To control different types of cryptocurrencies, avoid losses, and continue trading in the online market, an effective and proper analysis of the cryptocurrency market is necessary. The analysis of the cryptocurrency market revealed that security, decentralization, and demand are the most essential elements for Bitcoin investment intentions, followed by financial incentives with a minor difference. Finally, the ranking of subfactors is the high level of security, decentralized application, and increased demand in the cryptocurrency market. As a result, a number of academics and researchers began working on cryptocurrency. Many scholars are turning to fuzzy set theory and its hybrid structures to solve the difficulty of studying the Bitcoin market since ambiguity exists in almost all real-world systems. In this work, a novel scientific instrument is designed that uses a parametric method to expose factual information. The q-rung orthopair fuzzy set and the hypersoft set define the multi-argument functions that provide the set of the q-rung orthopair fuzzy hypersoft. Two aggregation techniques for the q-rung orthopair fuzzy hypersoft sets are weighted mean and weighted geometric. The validity and implementation of the suggested operations and definitions are tested using appropriate examples. This research is also important for decision-making approaches.

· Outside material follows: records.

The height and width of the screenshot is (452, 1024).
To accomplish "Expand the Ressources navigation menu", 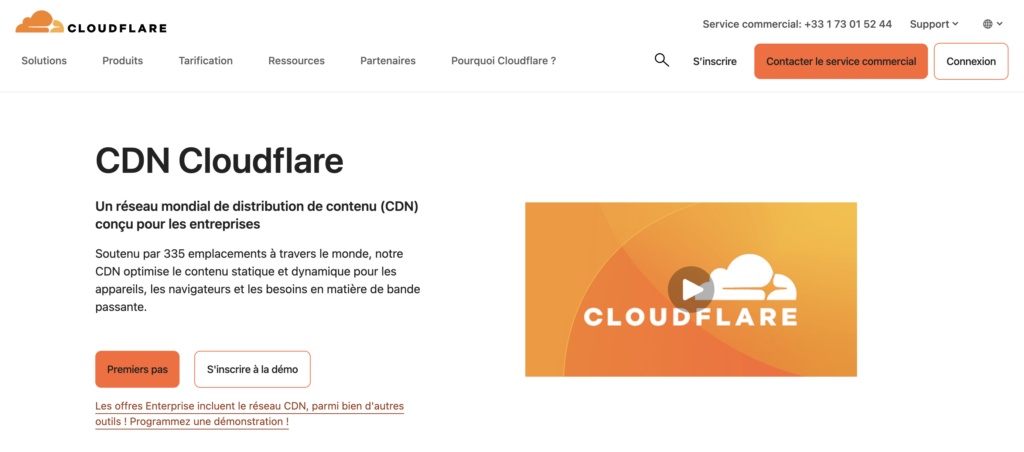I will pyautogui.click(x=296, y=61).
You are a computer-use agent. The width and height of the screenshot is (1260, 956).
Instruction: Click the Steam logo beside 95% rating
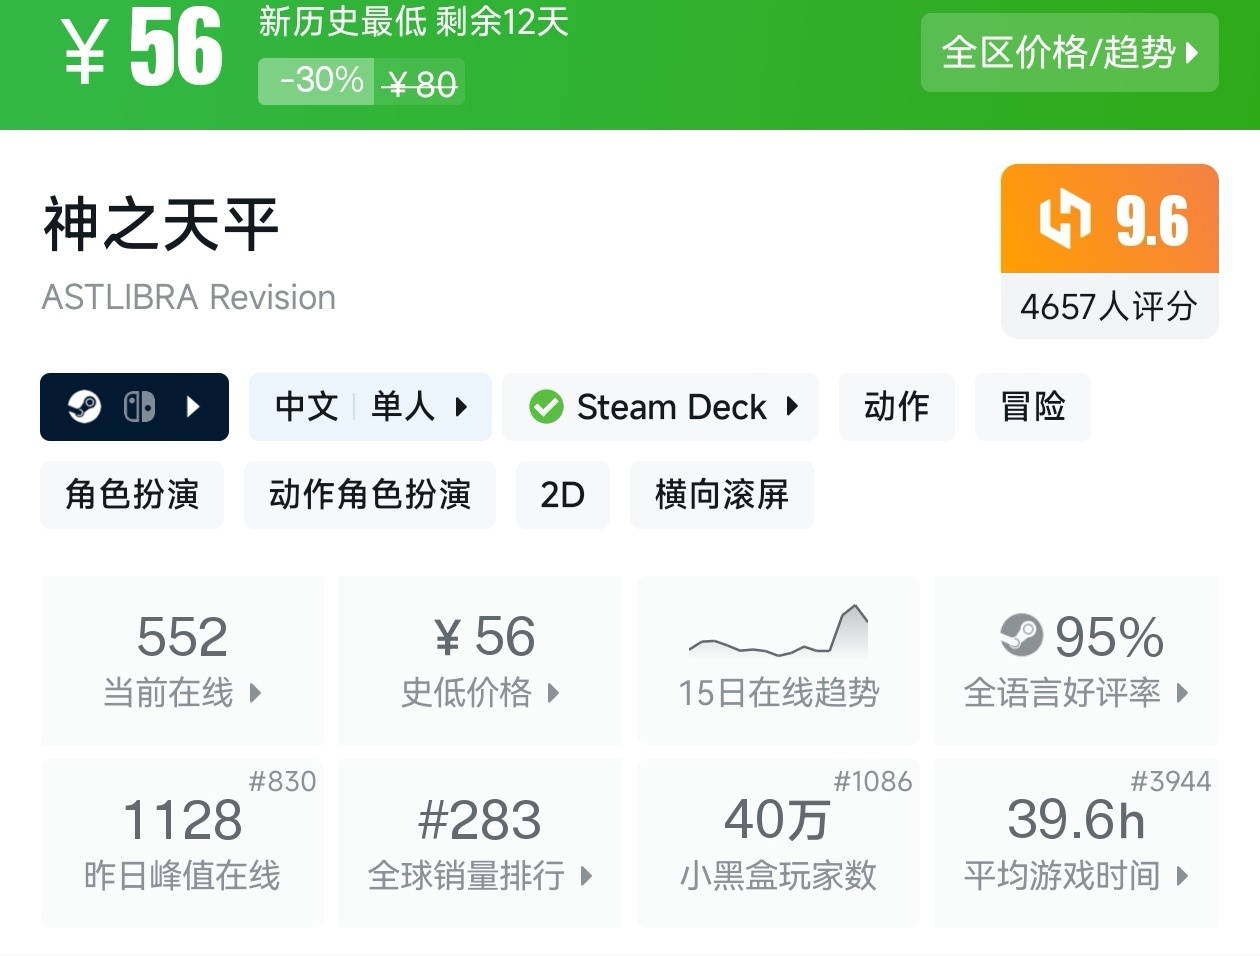click(x=1021, y=635)
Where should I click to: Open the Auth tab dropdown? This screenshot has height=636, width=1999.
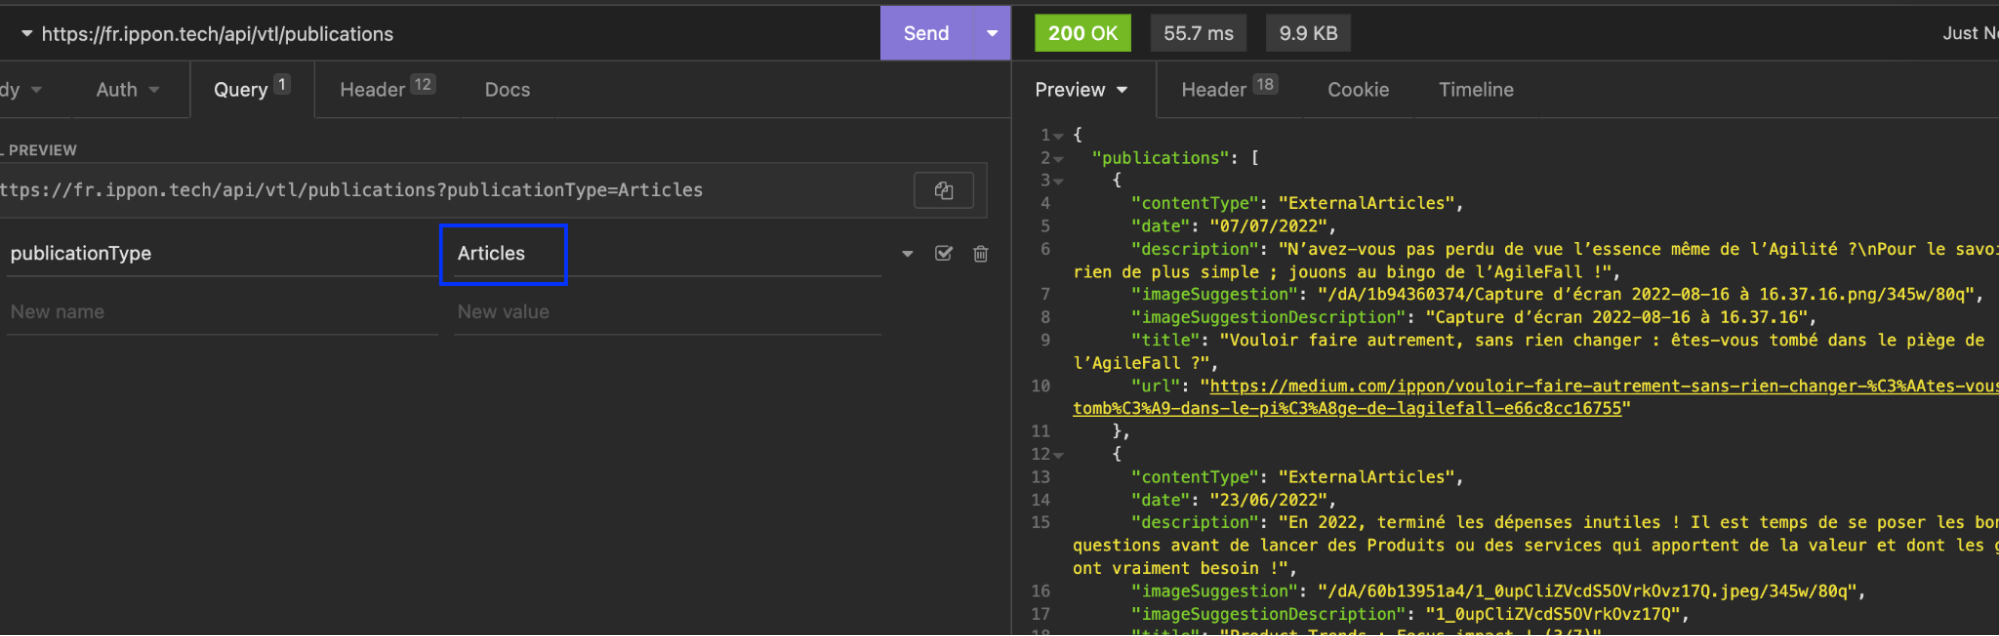(127, 90)
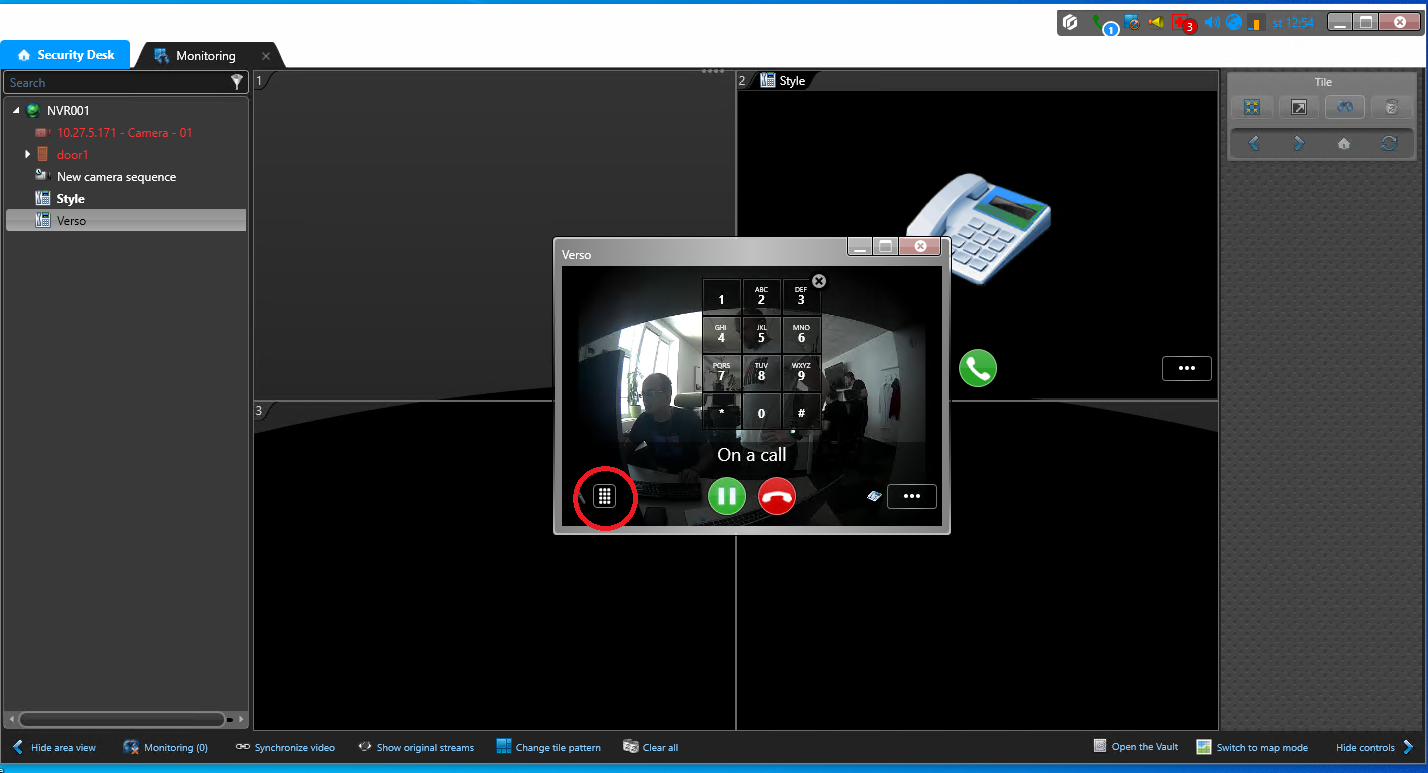Toggle Synchronize video
Viewport: 1428px width, 773px height.
tap(285, 747)
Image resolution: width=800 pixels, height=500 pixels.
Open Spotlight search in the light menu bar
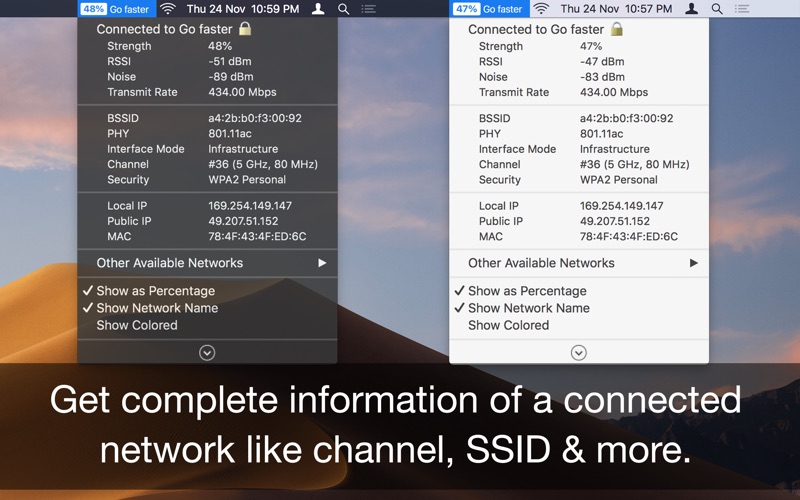point(717,9)
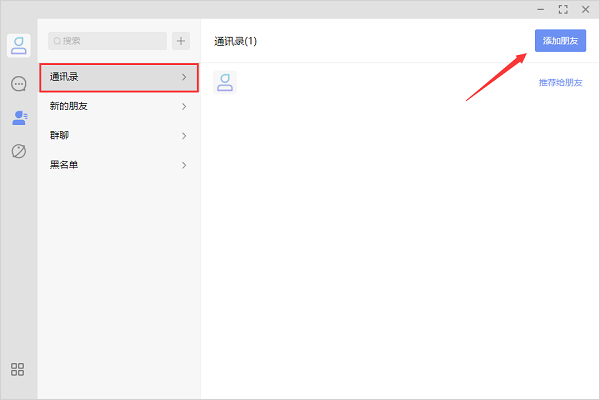The height and width of the screenshot is (400, 600).
Task: Open the discover compass icon
Action: coord(19,151)
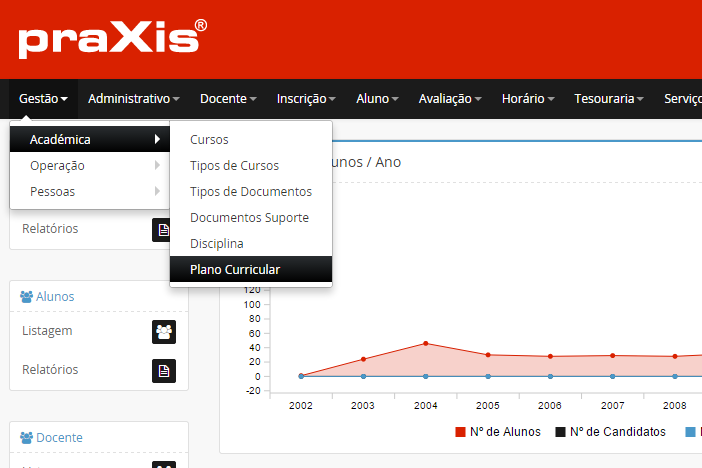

The main motive of experts in this work is to invest in the cryptocurrency market using a decision-making technique for various attributes and subattributes. In the future, we intend to create new techniques for analyzing the Bitcoin market using decision-making problems.

Data Availability

No data were used to support this study.

Conflicts of Interest

The authors declare that they have no conflicts of interest.